TEKST:
────
21. Voor zover [appellant] tijdens het pleidooi heeft gevraagd om in de gelegenheid te worden gesteld om bij akte te reageren op de door [geïntimeerde] overgelegde nota’s, wordt dat verzoek als strijdig met de goede procesorde afgewezen. [appellant] is voldoende gelegenheid geboden om op de nota’s te reageren.
22. Bij de memorie van grieven heeft [appellant] aangevoerd dat de kosten voor ‘kabel’ niet aan hem kunnen worden doorberekend omdat er geen verband is met gas, water of licht. [geïntimeerde] heeft in reactie daarop gesteld dat het gehuurde nimmer een televisieaansluiting heeft gehad en dat op basis van de opstelling van de nota’s moet worden aangenomen dat deze post op gas betrekking heeft. Hiermee heeft [geïntimeerde] dit onderdeel van haar vordering voldoende gemotiveerd, terwijl hetgeen [appellant] heeft aangevoerd onvoldoende is om daar aan af te doen.
────
(Datasetitems)
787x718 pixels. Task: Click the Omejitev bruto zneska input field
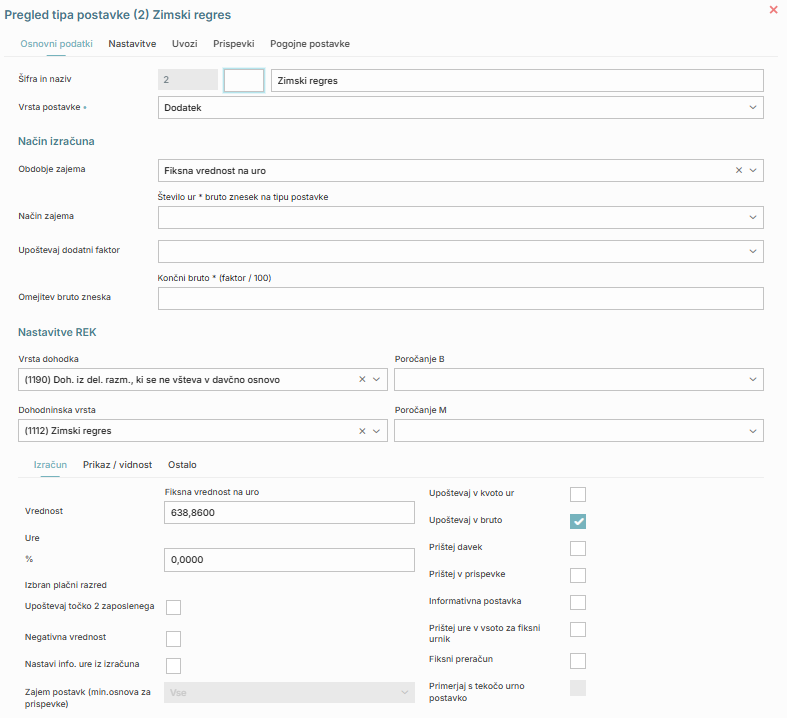click(460, 299)
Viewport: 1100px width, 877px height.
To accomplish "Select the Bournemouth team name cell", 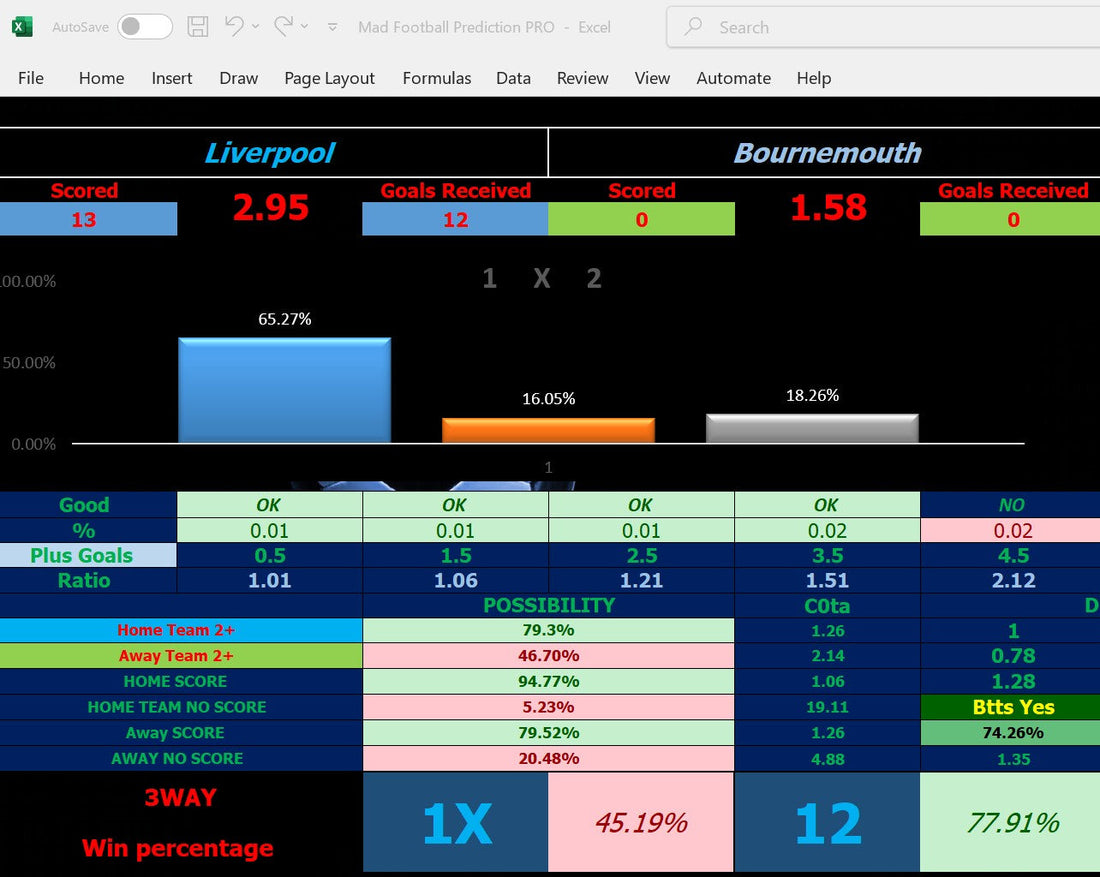I will 827,153.
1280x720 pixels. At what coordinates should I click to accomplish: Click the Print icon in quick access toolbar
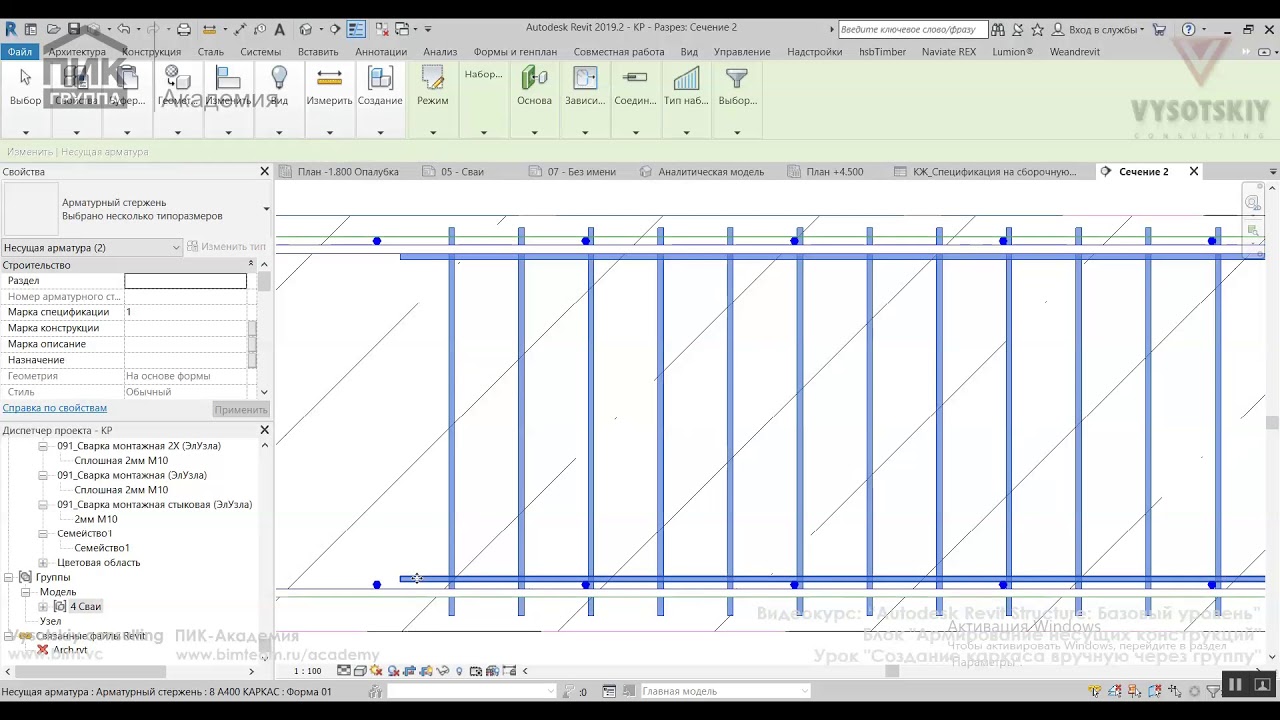coord(183,29)
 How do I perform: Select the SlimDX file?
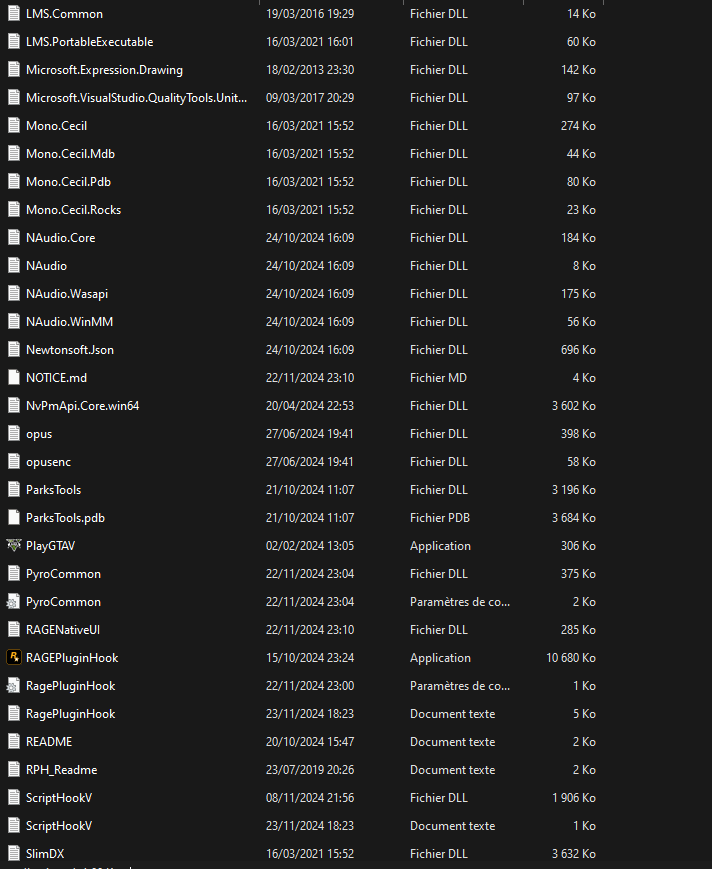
────
TAKENLIJST:
[1] Kopieer uit de tekst letterlijk het gedeelte van "21. Voor zover" tot en met "nota’s te reageren.".
[2] Vertaal deze zin uit de tekst naar het Engels: "[appellant] is voldoende gelegenheid geboden om op de nota’s te reageren."
[3] Schrijf de tekst over het geschil om de doorberekende kosten verder vanaf het punt waar deze ophoudt.
De gegevens spelen hierbij geen enkele rol.

ANTWOORDENLIJST:
[1]
21. Voor zover [appellant] tijdens het pleidooi heeft gevraagd om in de gelegenheid te worden gesteld om bij akte te reageren op de door [geïntimeerde] overgelegde nota’s, wordt dat verzoek als strijdig met de goede procesorde afgewezen. [appellant] is voldoende gelegenheid geboden om op de nota’s te reageren.

[2] [appellant] has been given sufficient opportunity to respond to the invoices.

[3]
23. Tot slot heeft [appellant] betoogd dat [geïntimeerde] geen betalingsbewijzen heeft overgelegd. Dit betoog faalt. [geïntimeerde] vordert terugbetaling van energie- en waterleveranties vanaf 23 december 2003 tot en met 1 september 2005. Nu vaststaat dat [geïntimeerde] de rekeningen heeft ontvangen en daarvoor kennelijk jegens de nutsbedrijven aansprakelijk is (geweest), en nu voorts blijkens het voorgaande vast staat dat in de relatie tussen [appellant] en [geïntimeerde] [appellant] tot betaling gehouden is, kan in het midden blijven of [geïntimeerde] aan zijn verplichtingen jegens de nutsbedrijven heeft voldaan. Voor de volledigheid wordt hieraan toegevoegd dat gesteld noch gebleken is dat de nota’s door [appellant] zijn betaald. De slotsom van dit onderdeel is dan ook dat [appellant] tot betaling is gehouden. Het beroep op strijd met de redelijkheid en billijkheid wordt verworpen.
24. Nu in eerste aanleg partijen over en weer deels in het ongelijk zijn gesteld, heeft de kantonrechter terecht en op goede gronden de proceskosten gecompenseerd.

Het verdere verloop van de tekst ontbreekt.